War for the Union (2024-25) looks toward distinctly American political issues. Layered with appropriated images from historical news media, such as Harper’s Weekly’s wood engravings of the American Civil War, this series suggests both the cyclical temporality of images in American journalism and a collective fear of a second Civil War in the current American political climate.
Plywood is a material both politically charged and emblematic of the Anthropocene. It is a natural material subjected to unnatural processes: a tree that has been peeled, glued, and pressed into a flat sheet. For Flash Point, made using a custom-built press to accommodate the scale of these works, Swainston and Sidhu made woodcuts from plywood as a metaphor for the human impact on the planet. Referencing canonical artworks, this series links historical visual allegories to current social conditions and humanitarian issues; for example, their Raft (2024) depicts contemporary displaced peoples within a history of forced migrations. Our House Is on Fire (2025) combines a 19th-century landscape with the forest fires that are an increasingly present feature of our existence. This project is described in their Flash Point video.
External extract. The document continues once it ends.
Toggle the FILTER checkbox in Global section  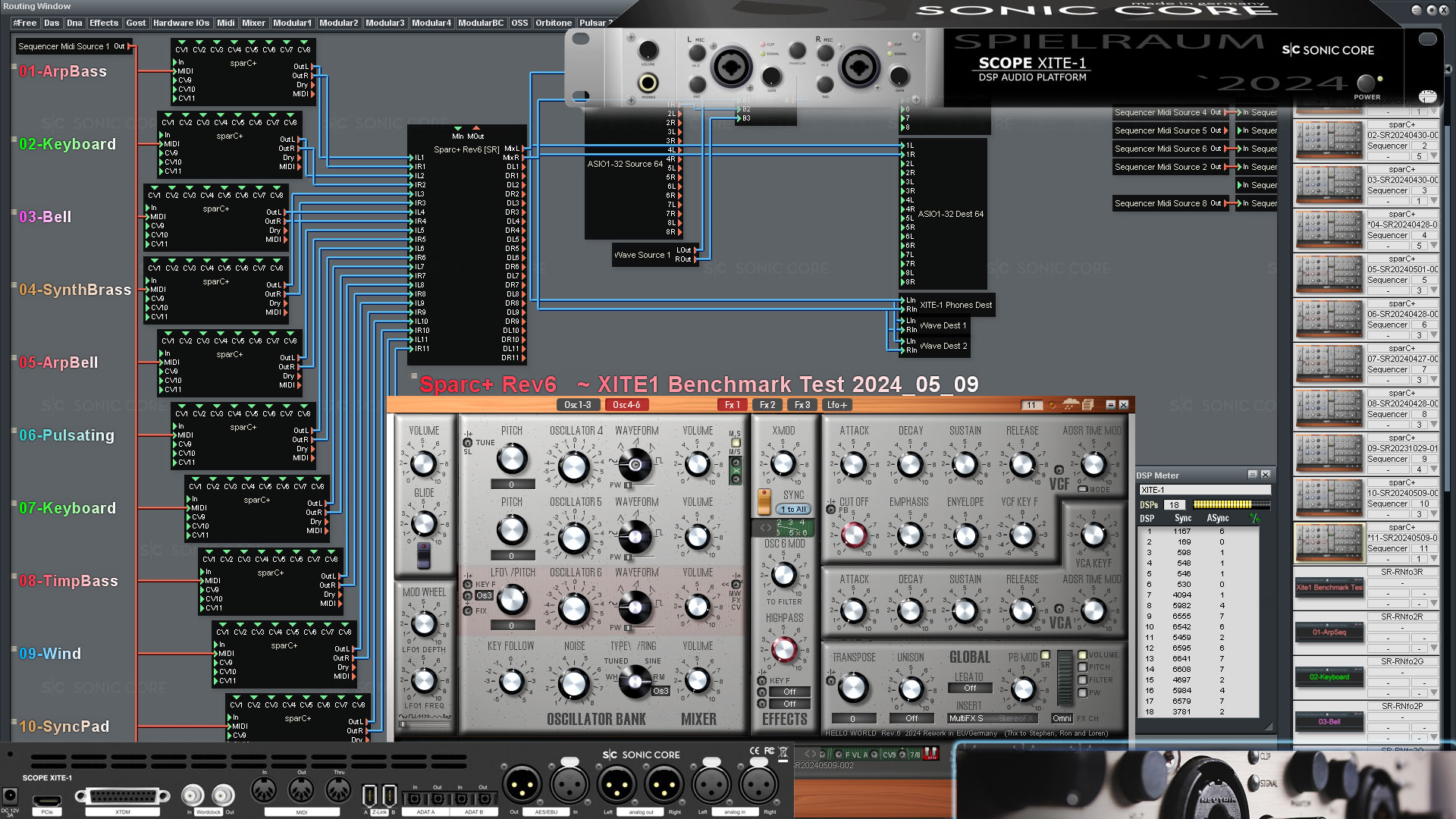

Spring Wake, a series of multi-plate color etchings, is another creative response to the climate crisis. The series borrows from a history of botanical illustration tied to colonial structures and emerging capitalism, reimagining flowers as a form of resistance aligned with local and global environmental movements. Created in collaboration with Columbia University’s Neiman Center for Print Studies, the series pairs native plants with images of environmental protests with indigenous flora overlaid atop a local environmental threat.
Woodcut is a slow, often DIY process. Sidhu and Swainston’s works ask for slow consideration, the antithesis to our current barrage of mass circulated news media. The active contemplation of images invites viewer participation in decoding them, encouraging the consideration of our past to create a better future.